Set \(\theta_{n} = \{ nh_{n}^{2}/ [\log(n g^{2}(n))(\log\log n)^{\delta}] \} ^{-1/2}\), by Corollary 2.1, for any \(\varepsilon>0\),

$$\begin{gathered} P \Biggl(\frac{1}{n} \Biggl\vert \sum_{j= 1}^{n} Y_{j} \Biggr\vert > h_{n} \theta _{n}\varepsilon \Biggr) \\ \quad\le 2g(n)\exp \biggl\{ - \frac{n(\theta_{n} h_{n}\varepsilon)^{2}}{2[2\sigma _{n}^{2}+ C_{3}(\theta_{n} h_{n} \varepsilon)]} \biggr\} \\ \quad \le2g(n)\exp \biggl\{ - \frac{\log(n g^{2}(n))(\log\log n)^{\delta}\varepsilon^{2}}{2 \{2C_{3} +n^{-1/2}[\log(n g^{2}(n))(\log\log n)^{\delta}]^{1/2} C_{3} \varepsilon \}} \biggr\} \\ \quad\le2g(n) \bigl(n g^{2}(n)\bigr)^{-2}=2n^{-2}.\end{gathered} $$

Thus, by the Borel–Cantelli lemma, we have

$$ \frac{1}{nh_{n}\theta_{n}} \Biggl\vert \sum_{j= 1}^{n} Y_{j} \Biggr\vert \to0, \quad\text{a.s.} $$
(3.2)

Hence, using (3.1) and (3.2), we get

$$ \theta_{n}^{-1}\bigl[\hat{f}_{n}(x) - E \hat{f}_{n}(x)\bigr] \to0,\quad \text{a.s.} $$
(3.3)

Note that

$$ \theta_{n}^{-1}\bigl[\hat{f}_{n}(x) - f(x)\bigr]= \theta _{n}^{-1}\bigl[\hat{f}_{n}(x) - E \hat{f}_{n}(x)\bigr]+\theta_{n}^{-1}\bigl[E \hat{f}_{n}(x) - f(x)\bigr] $$
(3.4)

and

$$\theta_{n}^{-1} h_{n}^{2}= \frac{\sqrt{nh_{n}^{6}}}{\sqrt{ \log(n g^{2}(n))(\log\log n)^{\delta}}} \to0. $$

Then, by Lemma 2.3, we have

$$ \theta_{n}^{-1}\bigl[E\hat{f}_{n}(x) - f(x)\bigr] = \frac {h_{n}^{2}}{\theta_{n}}\cdot\frac{1}{h_{n}^{2}}\cdot\bigl[E\hat{f}_{n}(x) - f(x)\bigr] \to0. $$
(3.5)

It follows by using (3.3)–(3.5) that

$$\bigl\{ nh_{n}^{2}/ \bigl[\log\bigl(n g^{2}(n) \bigr) (\log\log n)^{\delta}\bigr] \bigr\} ^{1/2}\bigl[ \hat{f}_{n}(x) - f(x)\bigr] \to0,\quad \text{a.s.} $$

This completes the proof of Theorem 3.1. □

Proof of Corollary 3.1

By \(K(x)\) is a bounded variation function, we can write that \(K(x)=K_{1}(x)-K_{2}(x)\), where \(K_{1}(x)\) and \(K_{2}(x)\) are two monotone increasing functions.
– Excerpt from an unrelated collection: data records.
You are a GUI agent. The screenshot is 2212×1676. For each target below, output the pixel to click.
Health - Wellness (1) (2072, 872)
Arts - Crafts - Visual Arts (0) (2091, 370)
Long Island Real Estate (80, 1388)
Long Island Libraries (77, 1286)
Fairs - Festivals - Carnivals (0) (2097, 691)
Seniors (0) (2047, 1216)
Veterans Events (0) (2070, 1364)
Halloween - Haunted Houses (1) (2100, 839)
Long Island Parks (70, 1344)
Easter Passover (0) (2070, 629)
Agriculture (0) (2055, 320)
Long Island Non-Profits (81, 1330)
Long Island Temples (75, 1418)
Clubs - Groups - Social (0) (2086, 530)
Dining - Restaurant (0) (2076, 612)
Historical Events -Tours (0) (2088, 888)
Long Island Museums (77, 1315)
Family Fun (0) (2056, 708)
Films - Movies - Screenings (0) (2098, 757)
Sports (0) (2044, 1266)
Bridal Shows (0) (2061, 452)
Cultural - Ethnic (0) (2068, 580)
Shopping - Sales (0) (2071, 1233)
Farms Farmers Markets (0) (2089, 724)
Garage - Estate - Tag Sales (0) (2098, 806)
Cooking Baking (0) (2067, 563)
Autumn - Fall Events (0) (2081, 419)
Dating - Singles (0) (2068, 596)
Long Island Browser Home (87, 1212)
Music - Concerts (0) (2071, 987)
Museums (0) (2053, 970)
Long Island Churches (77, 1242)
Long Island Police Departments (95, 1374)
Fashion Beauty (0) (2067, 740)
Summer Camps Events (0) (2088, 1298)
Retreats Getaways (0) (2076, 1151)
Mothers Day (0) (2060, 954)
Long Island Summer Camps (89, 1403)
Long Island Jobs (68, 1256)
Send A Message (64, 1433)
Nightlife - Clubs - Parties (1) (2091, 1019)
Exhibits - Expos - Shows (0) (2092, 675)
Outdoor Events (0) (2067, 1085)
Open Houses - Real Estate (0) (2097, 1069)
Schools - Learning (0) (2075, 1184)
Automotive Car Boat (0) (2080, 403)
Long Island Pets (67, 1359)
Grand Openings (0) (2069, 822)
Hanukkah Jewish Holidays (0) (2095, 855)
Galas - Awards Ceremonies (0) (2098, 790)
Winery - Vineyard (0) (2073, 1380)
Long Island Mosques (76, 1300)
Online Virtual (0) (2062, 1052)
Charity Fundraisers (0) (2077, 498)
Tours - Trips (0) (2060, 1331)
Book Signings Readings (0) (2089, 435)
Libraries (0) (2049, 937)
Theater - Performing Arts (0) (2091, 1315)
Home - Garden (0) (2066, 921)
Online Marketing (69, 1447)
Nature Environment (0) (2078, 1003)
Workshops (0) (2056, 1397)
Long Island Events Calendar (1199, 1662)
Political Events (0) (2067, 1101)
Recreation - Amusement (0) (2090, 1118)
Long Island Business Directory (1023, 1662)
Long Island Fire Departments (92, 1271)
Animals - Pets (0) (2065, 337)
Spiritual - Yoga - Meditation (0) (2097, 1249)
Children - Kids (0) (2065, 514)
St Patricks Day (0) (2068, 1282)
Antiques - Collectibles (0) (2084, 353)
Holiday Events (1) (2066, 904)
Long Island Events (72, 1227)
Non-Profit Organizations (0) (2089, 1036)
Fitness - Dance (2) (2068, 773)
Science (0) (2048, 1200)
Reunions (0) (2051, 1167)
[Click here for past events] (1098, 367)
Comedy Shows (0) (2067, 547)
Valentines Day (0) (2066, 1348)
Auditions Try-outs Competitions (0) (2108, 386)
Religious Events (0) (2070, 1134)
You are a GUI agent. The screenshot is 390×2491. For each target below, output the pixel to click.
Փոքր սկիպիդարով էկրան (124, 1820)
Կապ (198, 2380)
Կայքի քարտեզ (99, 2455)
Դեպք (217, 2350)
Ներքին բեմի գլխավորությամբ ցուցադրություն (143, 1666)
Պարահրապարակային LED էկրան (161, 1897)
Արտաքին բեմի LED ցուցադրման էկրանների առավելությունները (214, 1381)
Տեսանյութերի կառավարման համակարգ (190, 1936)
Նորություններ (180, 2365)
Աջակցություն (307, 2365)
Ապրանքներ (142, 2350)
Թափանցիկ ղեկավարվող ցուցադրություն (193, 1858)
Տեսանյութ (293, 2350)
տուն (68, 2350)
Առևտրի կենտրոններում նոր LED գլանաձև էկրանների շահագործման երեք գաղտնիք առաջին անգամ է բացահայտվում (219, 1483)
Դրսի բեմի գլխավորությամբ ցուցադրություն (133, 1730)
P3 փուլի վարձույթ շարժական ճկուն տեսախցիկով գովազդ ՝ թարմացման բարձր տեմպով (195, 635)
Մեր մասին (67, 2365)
Then

$$ n{h_{n}}\bigl[\hat{f}_{n}(x)- E\hat{f}_{n}(x)\bigr] = \sum_{j= 1}^{n} Y_{1j}-\sum _{j= 1}^{n} Y_{2j}, $$
(3.6)

where

$$Y_{ij} = K_{i} \biggl(\frac{x - X_{j}}{h_{n}} \biggr)-EK_{i} \biggl(\frac{x - X_{j}}{h_{n}} \biggr) \quad\hbox{for } i=1,2. $$

Then the following proof of Corollary 3.1 is the same as the proof of Theorem 3.1, here it is omitted. □

Proof of Theorem 3.2

Set \(S(x)=1-F(x)\), \(S_{n}(x)=1-F_{n}(x)\). By the hazard rate estimator (1.2), we get

$$ \bigl\vert \hat{\lambda}_{n}(x) - \lambda(x) \bigr\vert \le \frac{{S(x) \vert {\hat{f}_{n}(x) - f(x)} \vert + f(x) \vert S_{n} (x) - S (x) \vert }}{{S (x)S_{n} (x)}}. $$
(3.7)

Note that \(0 < S(x_{0}) \le S(x) \le1\) for \(x \le x_{0}\), and \(\sup_{x} f(x) \le C_{5}\). It follows by Theorem 3.1 and Lemma 2.5 that

$$ \bigl[nh_{n}^{2}/\bigl[\log\bigl(n g^{2}(n)\bigr) (\log\log n)^{\delta}\bigr] \bigr]^{1/2}\bigl( \hat{f}_{n}(x) - f(x)\bigr) \to0,\quad \text{a.s.} $$
(3.8)

and

$$ n^{1/2}/\bigl[(\log\bigl(n g^{3}(n)\bigr) (\log\log n)^{\delta }\bigr]^{1/2}\sup_{x \le x_{0}} \bigl\vert S_{n}(x) - S(x) \bigr\vert \to0,\quad \text{a.s.} $$
(3.9)

On the other hand, for n large enough, as \(x \le x_{0}\), we have

$$S_{n}(x) > S(x) - S(x_{0}) >\frac{1}{2} S(x_{0}) > 0. $$

Hence, from (3.7), (3.8), and (3.9), we have

$$\bigl[nh_{n}^{2}/\bigl[\log\bigl(n g^{2}(n)\bigr) (\log\log n)^{\delta}\bigr] \bigr]^{1/2}\bigl(\hat{ \lambda}_{n}(x) - \lambda(x)\bigr) \to0,\quad \text{a.s.} $$

Then we obtain Theorem 3.2. □

Proof of Corollary 3.2

The proof is analogous to the one of Theorem 3.2 by Corollary 3.1, and here it is also omitted. □

4 Conclusion

In Sect. 2, we give a Bernstein-type inequality for WOD random sequence which extends the Bernstein-type inequality based END sequence. In Sect. 3, using the Bernstein-type inequality, we obtain the rates of strong convergence for the estimators of density and hazard rate functions. By choosing the bandwidth \(h_{n}=O(n^{-1/6})\), the rates of strong convergence can nearly reach \(O(n^{-1/3})\).